Lately, I’ve been trying to get into a better head space. I’ve been feeling really stressed lately and it’s just been affecting my everyday life. I am really sensitive so it’s hard for me to just let things “roll off my back.” As a matter of fact, my issues take up residence on my back. They thrive and breed and spread and kick my ass when I try to make them pay rent. I’m constantly fixating on issues and it doesn’t help anything. It actually makes things worse. SO, I asked myself, how can I handle my life in a way where I’m genuinely working towards a happier, healthier me? I came to the conclusion that I do not get to the heart of issues. The way I handle things is often ineffective, so I tried to understand and I came to this conclusion: I am a hypocrite.
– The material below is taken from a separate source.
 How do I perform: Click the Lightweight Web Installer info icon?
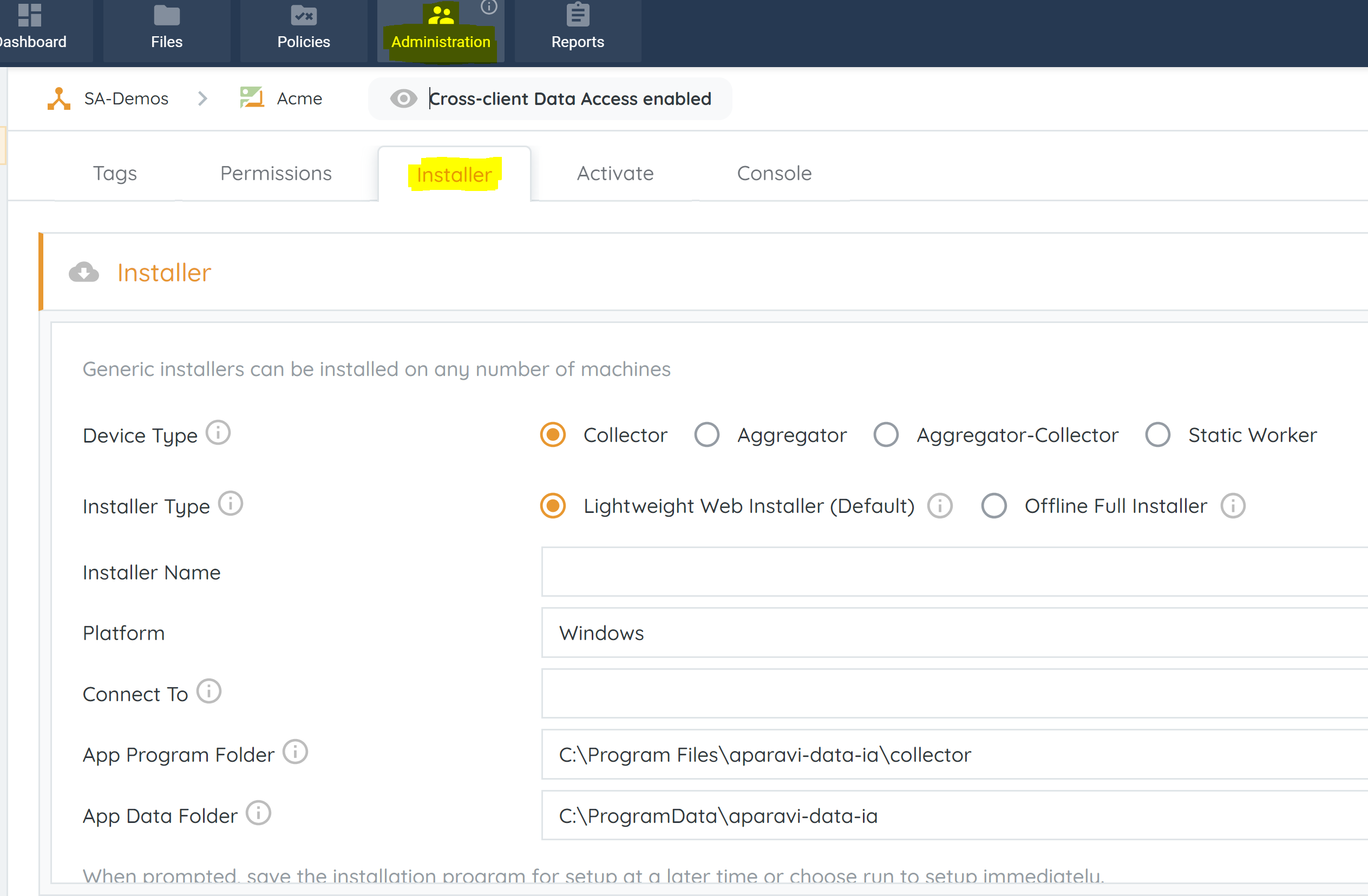point(940,506)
I’m going to try to articulate this accurately, as I’m really just getting my thoughts out. Let’s say someone does something that upsets me, I handle it through a couple of different levels. First, I’m usually confused/shocked. I feel like a lot of times I’m just taking in the situation and don’t know how to respond. Second, I’m angry. I’m mad because I feel like what they are doing it wrong. This is where I usually linger for a very long time. This is the step I’m trying to move past. So I thought to myself, how can I move past this anger? How can I address the situation in a way where I’m not carrying the weight of anger? How can I move to the next step, whatever that may be? So then I thought and I came to this conclusion; understanding. If I understand where this person is coming from, maybe I can see the situation from a new perspective.
Sounds like common sense, right? Of course I need to understand where someone is coming from in order to move on. So. I think about the person, I try to understand why they do the things they do and, more often than not, I can relate. People act out of insecurity; it’s the driving force for many people. It’s been and continues to be a driving force for me. So how can I judge someone for acting out of insecurities when I, myself, am guilty of the same thing? It’s hypocritical.
So, like I said, the third step is understanding. This is the step I’m currently working on. The next and obvious step is forgiveness. “To err is human, to forgive, divine.” I don’t even know who said that, probably some greek dude, but they were onto something. I aspire to reach this level. I don’t want my outside environment to be able to so intensely impact my inner peace. Unfortunately, this is easier said than done, but hopefully I’ll be able to achieve this someday.
Anyway, I guess the point of this rant is to remind myself that I’m not always right and to see if I’m alone in this journey… sometimes it feels like I might be, as people don’t always seem so inclined to admit their hypocrisy, like myself. Thanks for reading.